The accompanying unaudited financial statements of Cellular Technical 
Services Company, Inc. (the "Company"), including the December 31, 1995 
balance sheet which has been derived from audited financial statements, have 
been prepared in accordance with generally accepted accounting principles for 
interim financial information and with the instructions to Form 10-Q and Rule 
10-01 of Regulation S-X.  Accordingly, they do not include all of the 
information and footnotes required by generally accepted accounting 
principles for complete financial statements.  In the opinion of management, 
all adjustments (consisting of normal recurring accruals) considered 
necessary for a fair presentation have been included.  The operating results 
for the three  month period ended March 31, 1996 are not necessarily 
indicative of the results that may be expected for the fiscal year ending 
December 31, 1996.  For further information, refer to the financial 
statements and footnotes thereto included in the Company's Annual Report on 
Form 10-K for the year ended December 31, 1995.


The following information should be read in conjunction with the unaudited 
financial data and the notes thereto included in Item 1. of this Quarterly 
Report and Management's Discussion and Analysis of Financial Condition and 
Results of Operations contained in the Company's Annual Report on Form 10-K 
for the year ended December 31, 1995.

MARCH 31, 1995

Total revenues decreased 76% to $842,279 in 1996 from $3,468,564 in 1995 and 
the Company had a net loss of $2,500,559, or $.23 per share, compared to net 
income of $243,127, or $.02 per share, in 1995.  These operating results were 
consistent with previously announced expectations and are primarily 
attributable to: (i) long sales cycles, (ii) uneven contract revenue streams 
from the Company's Hotwatch-Registered Trademark- Platform and related 
application products ("Hotwatch Products"), and (iii) acceleration of efforts 
and expenditures in both sales and marketing and research and development of 
the Company's Blackbird-TM- Platform and PreTect-TM- fraud protection 
products ("Blackbird products").  The Company expects to achieve improved 
financial results from the Company's products beginning in the second quarter

License and service fees derived from the Company's Hotwatch products and 
phone rental products decreased 76% to $645,622 in 1996 from $2,736,768 in 
1995.  License and service revenues for the Company's Hotwatch products are 
principally derived from agreements with four customers.  These agreements 
consist of the Axys and Accountlink-TM- (referred to in the Company's Form 
10-K as "Interim Metered Billing") Agreements (collectively, "AWS 
Agreements") between the Company and AT&T Wireless Services, Inc. ("AWS"), a 
license agreement ("LIN/ACC Agreement") between the Company and collectively 
LIN Broadcasting Company ("LIN") and American Cellular Communications 
("ACC"), subsidiaries of AWS and BellSouth Cellular, respectively, and 
license agreements with 360DEG.  Communications Company (formerly Sprint 
Cellular Company) ("360DEG. CC") and Ameritech Mobile Communications, Inc. 
("Ameritech").  The Company also received license and service fees under 
agreements for its phone rental products which are in a wind down phase, as 
discussed below.

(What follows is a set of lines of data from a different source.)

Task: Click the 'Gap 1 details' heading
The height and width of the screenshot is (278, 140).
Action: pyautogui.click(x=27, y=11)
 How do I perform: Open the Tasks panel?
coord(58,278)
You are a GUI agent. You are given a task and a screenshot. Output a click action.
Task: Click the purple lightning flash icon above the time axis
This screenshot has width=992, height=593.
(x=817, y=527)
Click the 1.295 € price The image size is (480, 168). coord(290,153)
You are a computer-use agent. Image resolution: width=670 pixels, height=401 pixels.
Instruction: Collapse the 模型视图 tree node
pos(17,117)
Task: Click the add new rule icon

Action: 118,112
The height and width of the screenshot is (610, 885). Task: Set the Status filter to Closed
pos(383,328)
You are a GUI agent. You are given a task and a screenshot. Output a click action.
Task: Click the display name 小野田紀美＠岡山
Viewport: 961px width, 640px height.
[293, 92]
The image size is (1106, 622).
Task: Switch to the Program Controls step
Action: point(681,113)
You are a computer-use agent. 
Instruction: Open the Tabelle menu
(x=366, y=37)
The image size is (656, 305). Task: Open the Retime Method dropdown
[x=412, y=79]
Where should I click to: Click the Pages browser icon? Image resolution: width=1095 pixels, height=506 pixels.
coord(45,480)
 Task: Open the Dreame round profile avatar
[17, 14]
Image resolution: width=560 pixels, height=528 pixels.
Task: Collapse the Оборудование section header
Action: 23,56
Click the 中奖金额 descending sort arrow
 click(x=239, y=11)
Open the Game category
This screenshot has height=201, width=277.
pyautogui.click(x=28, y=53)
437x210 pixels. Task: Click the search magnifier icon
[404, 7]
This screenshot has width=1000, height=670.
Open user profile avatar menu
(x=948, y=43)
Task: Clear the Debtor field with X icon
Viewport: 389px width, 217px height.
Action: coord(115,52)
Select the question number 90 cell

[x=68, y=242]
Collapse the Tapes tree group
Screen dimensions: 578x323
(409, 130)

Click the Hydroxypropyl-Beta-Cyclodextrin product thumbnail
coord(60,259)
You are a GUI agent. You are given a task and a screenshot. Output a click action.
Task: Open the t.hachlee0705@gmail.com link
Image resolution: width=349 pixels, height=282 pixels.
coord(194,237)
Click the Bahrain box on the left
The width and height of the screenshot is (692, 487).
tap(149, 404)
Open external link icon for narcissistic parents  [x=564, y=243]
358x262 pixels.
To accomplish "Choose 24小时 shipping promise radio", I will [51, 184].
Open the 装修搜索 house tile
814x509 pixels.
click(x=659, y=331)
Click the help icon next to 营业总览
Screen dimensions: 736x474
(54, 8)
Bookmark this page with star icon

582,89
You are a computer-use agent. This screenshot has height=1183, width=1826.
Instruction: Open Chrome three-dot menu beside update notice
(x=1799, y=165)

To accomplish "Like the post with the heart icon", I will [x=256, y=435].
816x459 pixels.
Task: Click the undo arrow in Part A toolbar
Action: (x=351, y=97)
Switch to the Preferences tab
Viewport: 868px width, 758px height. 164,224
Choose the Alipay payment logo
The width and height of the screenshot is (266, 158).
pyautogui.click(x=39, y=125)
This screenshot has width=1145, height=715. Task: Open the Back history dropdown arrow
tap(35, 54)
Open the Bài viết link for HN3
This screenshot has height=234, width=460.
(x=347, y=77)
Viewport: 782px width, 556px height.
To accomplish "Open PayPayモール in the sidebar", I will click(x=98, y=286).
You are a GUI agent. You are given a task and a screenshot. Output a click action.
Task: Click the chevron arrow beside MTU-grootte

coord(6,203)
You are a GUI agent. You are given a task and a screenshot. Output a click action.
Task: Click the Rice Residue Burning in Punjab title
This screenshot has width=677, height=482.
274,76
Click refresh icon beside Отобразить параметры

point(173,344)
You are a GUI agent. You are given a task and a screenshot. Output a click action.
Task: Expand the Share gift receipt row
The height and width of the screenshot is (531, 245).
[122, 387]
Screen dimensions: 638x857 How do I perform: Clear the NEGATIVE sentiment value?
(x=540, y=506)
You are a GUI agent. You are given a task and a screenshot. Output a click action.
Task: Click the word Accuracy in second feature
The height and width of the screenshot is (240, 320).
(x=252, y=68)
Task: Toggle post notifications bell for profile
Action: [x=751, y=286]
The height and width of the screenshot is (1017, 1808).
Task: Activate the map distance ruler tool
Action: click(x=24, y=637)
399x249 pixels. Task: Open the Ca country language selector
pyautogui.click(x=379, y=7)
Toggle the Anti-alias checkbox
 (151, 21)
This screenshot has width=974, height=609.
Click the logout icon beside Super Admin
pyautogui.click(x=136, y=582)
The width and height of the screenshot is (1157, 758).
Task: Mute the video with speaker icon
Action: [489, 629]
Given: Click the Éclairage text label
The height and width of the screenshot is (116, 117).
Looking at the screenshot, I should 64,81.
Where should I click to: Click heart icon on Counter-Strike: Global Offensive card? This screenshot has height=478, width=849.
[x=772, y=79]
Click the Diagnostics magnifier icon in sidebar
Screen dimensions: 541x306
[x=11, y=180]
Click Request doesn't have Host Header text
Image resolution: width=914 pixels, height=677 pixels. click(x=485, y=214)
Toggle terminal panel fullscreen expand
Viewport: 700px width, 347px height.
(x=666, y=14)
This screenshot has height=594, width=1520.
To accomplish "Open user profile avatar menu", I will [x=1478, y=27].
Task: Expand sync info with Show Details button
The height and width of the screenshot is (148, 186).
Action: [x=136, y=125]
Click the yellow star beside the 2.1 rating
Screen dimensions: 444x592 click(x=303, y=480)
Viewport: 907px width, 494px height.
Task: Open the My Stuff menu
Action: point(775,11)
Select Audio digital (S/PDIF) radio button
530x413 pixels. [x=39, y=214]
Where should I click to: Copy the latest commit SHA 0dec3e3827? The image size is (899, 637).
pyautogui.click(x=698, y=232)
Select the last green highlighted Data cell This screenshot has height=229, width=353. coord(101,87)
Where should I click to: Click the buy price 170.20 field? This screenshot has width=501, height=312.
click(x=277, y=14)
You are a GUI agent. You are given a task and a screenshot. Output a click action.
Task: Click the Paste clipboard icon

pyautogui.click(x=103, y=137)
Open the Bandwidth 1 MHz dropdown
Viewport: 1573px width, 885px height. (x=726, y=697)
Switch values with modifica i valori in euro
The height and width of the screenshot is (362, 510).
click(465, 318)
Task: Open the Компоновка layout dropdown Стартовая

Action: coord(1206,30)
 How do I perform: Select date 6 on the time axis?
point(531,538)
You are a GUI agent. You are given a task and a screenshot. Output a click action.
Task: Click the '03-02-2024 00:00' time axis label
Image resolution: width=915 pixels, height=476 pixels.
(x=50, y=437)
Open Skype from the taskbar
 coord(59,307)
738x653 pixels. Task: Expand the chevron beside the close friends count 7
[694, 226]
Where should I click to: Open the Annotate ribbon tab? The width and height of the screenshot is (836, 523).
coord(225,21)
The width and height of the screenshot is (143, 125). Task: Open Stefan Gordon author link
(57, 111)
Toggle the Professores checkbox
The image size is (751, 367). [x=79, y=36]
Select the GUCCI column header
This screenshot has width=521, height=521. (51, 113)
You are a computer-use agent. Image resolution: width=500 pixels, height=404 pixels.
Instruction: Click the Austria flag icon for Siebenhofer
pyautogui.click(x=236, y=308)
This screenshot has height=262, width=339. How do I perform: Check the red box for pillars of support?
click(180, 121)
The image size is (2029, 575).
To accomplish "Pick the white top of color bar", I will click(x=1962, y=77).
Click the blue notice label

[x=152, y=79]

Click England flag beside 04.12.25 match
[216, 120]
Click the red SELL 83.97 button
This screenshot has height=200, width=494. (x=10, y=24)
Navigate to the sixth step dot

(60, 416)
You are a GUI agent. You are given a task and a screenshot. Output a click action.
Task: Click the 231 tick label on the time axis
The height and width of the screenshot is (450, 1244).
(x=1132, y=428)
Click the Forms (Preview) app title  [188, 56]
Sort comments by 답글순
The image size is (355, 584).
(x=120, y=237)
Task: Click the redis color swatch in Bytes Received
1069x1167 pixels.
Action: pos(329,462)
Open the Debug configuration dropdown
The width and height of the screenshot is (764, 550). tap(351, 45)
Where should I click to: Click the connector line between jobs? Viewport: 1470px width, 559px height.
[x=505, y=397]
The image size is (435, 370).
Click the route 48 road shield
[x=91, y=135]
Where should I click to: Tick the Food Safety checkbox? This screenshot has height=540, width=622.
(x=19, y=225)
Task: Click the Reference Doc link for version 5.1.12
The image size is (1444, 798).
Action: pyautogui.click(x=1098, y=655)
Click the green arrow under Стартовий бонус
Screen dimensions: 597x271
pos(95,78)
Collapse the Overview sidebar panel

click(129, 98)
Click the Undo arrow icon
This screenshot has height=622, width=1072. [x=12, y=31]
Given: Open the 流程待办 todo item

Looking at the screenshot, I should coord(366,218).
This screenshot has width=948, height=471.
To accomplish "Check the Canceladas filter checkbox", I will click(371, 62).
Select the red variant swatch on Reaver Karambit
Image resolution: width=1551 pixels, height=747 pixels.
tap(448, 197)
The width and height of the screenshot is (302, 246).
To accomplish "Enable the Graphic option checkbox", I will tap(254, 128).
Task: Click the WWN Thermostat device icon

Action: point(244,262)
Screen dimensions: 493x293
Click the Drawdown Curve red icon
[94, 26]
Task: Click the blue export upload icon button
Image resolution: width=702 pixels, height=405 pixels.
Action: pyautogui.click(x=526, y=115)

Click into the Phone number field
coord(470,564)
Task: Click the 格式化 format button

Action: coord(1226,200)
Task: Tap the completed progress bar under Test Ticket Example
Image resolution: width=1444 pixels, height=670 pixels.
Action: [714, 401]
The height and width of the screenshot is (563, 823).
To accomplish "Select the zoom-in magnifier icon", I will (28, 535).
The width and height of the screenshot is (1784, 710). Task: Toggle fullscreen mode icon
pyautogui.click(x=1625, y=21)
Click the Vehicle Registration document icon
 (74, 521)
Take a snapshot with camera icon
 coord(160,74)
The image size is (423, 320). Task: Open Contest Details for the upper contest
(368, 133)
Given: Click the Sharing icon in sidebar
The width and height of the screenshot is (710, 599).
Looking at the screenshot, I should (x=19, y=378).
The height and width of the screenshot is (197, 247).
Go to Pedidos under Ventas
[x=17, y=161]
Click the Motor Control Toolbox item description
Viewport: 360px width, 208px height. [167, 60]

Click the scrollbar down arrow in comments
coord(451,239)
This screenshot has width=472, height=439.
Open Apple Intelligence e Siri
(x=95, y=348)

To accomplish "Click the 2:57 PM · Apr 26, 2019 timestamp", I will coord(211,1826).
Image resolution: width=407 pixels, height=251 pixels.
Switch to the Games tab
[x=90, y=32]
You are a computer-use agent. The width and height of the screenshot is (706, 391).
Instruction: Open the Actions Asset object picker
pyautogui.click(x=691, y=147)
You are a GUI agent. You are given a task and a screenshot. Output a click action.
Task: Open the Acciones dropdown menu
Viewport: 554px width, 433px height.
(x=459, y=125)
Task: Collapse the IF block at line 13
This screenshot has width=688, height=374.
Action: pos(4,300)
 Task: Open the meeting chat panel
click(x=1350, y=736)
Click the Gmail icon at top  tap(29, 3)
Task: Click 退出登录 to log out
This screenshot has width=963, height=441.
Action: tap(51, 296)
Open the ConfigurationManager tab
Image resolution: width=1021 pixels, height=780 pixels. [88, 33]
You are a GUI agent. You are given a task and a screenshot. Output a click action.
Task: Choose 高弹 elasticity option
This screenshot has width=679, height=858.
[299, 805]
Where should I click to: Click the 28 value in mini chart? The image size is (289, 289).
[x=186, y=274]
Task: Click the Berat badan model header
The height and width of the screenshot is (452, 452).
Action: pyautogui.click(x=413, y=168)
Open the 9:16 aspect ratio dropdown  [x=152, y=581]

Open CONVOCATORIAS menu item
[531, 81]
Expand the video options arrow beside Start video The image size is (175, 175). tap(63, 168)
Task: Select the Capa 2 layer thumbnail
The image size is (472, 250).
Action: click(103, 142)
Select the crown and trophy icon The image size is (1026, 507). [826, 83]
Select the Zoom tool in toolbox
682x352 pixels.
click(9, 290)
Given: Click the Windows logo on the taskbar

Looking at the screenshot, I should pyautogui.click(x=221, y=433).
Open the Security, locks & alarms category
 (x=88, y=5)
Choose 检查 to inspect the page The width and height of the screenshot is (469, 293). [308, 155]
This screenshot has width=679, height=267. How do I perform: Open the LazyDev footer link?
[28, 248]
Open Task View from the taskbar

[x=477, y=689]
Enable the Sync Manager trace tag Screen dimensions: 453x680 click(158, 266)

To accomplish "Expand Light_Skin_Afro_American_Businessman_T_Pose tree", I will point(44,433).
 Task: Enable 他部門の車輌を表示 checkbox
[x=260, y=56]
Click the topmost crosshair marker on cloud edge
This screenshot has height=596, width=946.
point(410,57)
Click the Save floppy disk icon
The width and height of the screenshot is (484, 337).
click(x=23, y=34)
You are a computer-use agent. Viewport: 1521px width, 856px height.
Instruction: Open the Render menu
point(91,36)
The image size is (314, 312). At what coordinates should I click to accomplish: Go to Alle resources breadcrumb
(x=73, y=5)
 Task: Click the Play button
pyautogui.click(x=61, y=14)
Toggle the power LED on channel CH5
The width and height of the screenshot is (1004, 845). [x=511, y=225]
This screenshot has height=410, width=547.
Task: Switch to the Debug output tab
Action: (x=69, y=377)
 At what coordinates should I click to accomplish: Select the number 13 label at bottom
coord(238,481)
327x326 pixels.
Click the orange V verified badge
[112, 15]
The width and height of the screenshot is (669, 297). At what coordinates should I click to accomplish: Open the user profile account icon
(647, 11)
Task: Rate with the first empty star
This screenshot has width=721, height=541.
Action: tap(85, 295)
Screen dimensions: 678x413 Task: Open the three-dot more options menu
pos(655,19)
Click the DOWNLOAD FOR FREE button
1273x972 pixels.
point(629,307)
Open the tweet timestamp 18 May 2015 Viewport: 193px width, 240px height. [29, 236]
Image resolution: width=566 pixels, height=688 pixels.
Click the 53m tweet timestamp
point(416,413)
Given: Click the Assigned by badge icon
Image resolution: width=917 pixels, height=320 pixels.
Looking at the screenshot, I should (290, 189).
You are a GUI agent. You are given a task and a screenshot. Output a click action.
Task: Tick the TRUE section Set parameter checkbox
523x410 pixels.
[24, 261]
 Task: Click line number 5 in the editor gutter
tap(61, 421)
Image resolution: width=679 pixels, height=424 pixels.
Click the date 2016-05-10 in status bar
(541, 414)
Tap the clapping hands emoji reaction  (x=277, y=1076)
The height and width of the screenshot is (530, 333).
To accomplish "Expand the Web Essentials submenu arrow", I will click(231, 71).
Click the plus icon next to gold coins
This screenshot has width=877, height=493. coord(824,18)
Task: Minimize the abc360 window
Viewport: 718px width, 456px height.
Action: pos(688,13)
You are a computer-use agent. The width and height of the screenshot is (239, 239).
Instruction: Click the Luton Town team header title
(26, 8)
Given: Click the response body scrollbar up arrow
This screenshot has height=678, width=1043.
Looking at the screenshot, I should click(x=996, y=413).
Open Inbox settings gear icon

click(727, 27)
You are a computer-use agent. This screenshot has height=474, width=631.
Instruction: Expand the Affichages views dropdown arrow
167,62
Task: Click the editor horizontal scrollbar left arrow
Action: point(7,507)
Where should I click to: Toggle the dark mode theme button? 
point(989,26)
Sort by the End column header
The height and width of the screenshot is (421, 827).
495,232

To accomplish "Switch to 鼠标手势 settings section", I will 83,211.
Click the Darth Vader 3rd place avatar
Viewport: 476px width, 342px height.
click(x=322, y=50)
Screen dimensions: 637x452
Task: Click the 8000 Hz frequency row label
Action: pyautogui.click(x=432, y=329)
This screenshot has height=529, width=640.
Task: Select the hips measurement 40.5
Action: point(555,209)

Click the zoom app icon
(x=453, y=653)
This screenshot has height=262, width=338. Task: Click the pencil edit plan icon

Additionally, the Company recently signed contracts with 
AirTouch Cellular ("AirTouch") and Bell Atlantic NYNEX Mobile ("BANM") for 
installation of the Blackbird products in over 1,000 cell sites that are 
expected to increase revenues in subsequent periods of 1996 (discussed below 
in "Operating Outlook").  These contracts resulted from trials that had been 
conducted during 1995 for purposes of testing and evaluating the Company's 
Blackbird products.

License and service revenues from the Company's Hotwatch products decreased 
80% to $508,000 in 1996 from $2,511,000 in 1995.  Such revenues under the AWS 
Agreements totaled $90,000 and $1,820,000 during 1996 and 

                                    Page 6


1995, respectively.  This decrease is due primarily to completion of various 
phases of these contracts in 1995 that included large non-recurring license, 
service and implementation fees. License and service revenues under the 
LIN/ACC Agreement continued their expected decline as they decreased 24% to 
$292,000 in 1996 from $385,000 in 1995.  Recurring license and service fees 
from this agreement are expected to be minimal once products under the AWS 
Agreements are deployed and as AWS installs its internally-developed fraud 
management system in some or all of the LIN/ACC markets covered under the 
agreement.  Other Hotwatch license and service revenues decreased 59% to 
$126,000 from $306,000 principally as a result of non-recurring 1995 license 
fees associated with the installation of licenses called for in the Company's 
1994 agreement with 360DEG. CC.

License and service fees from the Company's phone rental products decreased 
38% to $147,000 in 1996 from $237,000 in 1995.  Marketing and further 
deployment of these products ceased in early 1995 as a result of the 
Company's decision to exit the phone rental market. This decision was 
prompted by the Company's evaluation of the long term prospects of this 
market as anticipated growth had been lower than previously expected.  
Revenues during the remainder of 1996 are expected to be minimal and reflect 
the wind down of the phone rental operations.

The Company anticipates that revenues under the agreements with AirTouch and 
BANM for licensing of the Company's Blackbird products will begin in late 
second quarter, or early third quarter, 1996.  Although the Company cannot 
definitively state the amount of revenues expected during the year ended 
December 31, 1996, it is management's opinion that such revenues will 
contribute significantly toward obtaining profitability during the year.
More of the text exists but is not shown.